There were no fire doors, and no emergency signage anywhere. In fact there were no signs of any kind, because signs mean authority. There was a swimming pool, jacuzzi, steam room and sauna, all open round the clock, none with lifeguards giving orders. Masseurs were available whenever you wanted one.

In the drawing room the drinks tray was well stocked. The nurses’ job was not to purée my dinner but to fill the goddam ice bucket and get that tricky champagne cork off.
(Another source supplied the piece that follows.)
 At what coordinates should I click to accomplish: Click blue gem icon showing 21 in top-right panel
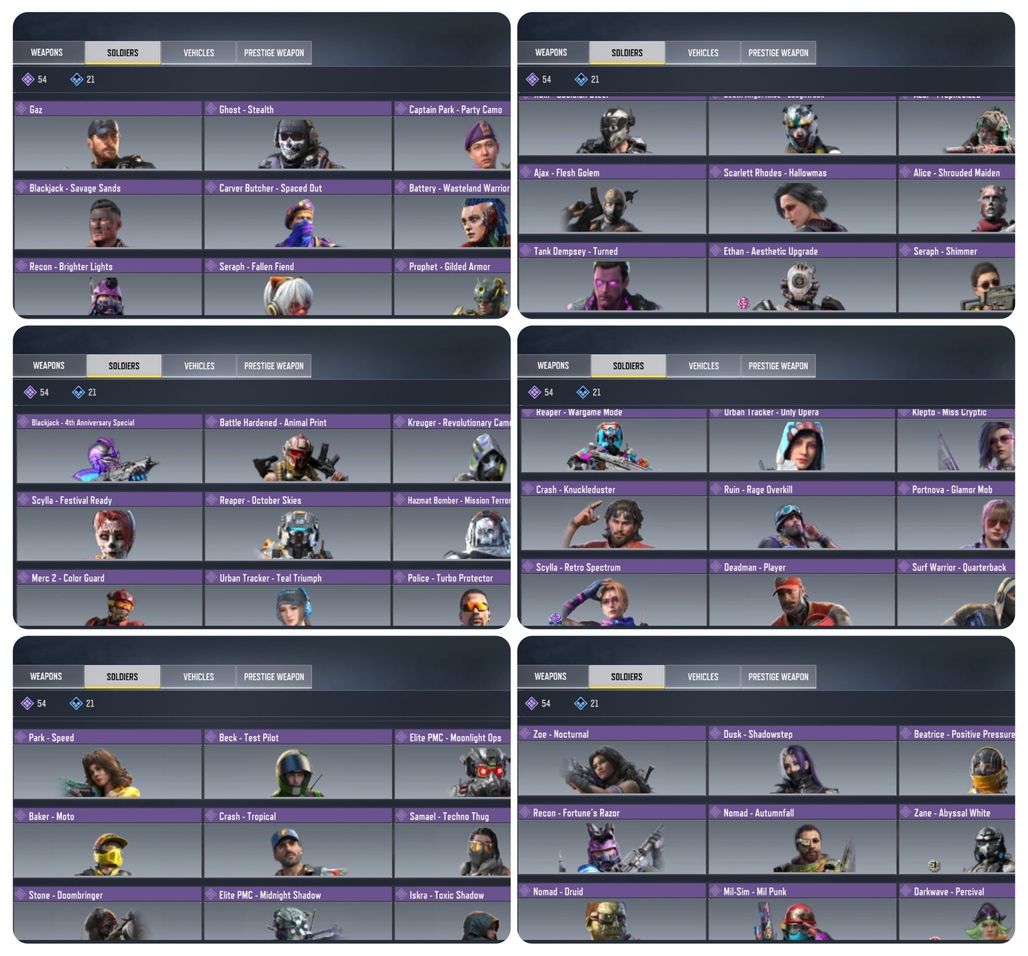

Activities included deep-sea fishing for mackerel – life jackets optional. But someone might fall in. Yes indeed. But as I will have survived for eighty years doing more or less exactly what I wanted, I think I know more about my own safety than some care professional. Also popular would be picnics close to the cliff edge and trips to the local race course or dog track. Drugs would be on tap, but not the type prescribed by some pipsqueak doctor in a white coat. The purveyor of drugs to my care home would I very much hope be wearing leather trousers, have neck tattoos and sell us occupants whatever we needed or wanted, the two not being synonymous. I come from a generation that knows more about drugs than any medical doctor that I have encountered. I want cocaine, on occasion, a good pipe of hash when called for, and a tab of acid from time to time to do with my mates in the day room, or, if sunny, lying on cushions on thick Persian rugs on the lawn. Culturally, we would have talks from leading (not local) authors and film-makers. In a top-of-the-range screening room we’d watch some good movies, the choice of which the staff would have absolutely NO say in. We would go to the theatre from time to time. Not some lame local production, but the RSC or The National. There would be ample spare rooms for visits of any length by friends and family. Everyone would have a double bed, linen sheets and goose-down pillows. Six of them. And the bed would go up and down by electric motor. We would submit to no medical tests or surveys unless we requested them. The doctor would be someone we gave orders to, not the other way round. The only concessions to decrepitude I could think of apart from the electric beds was that there should be a lift.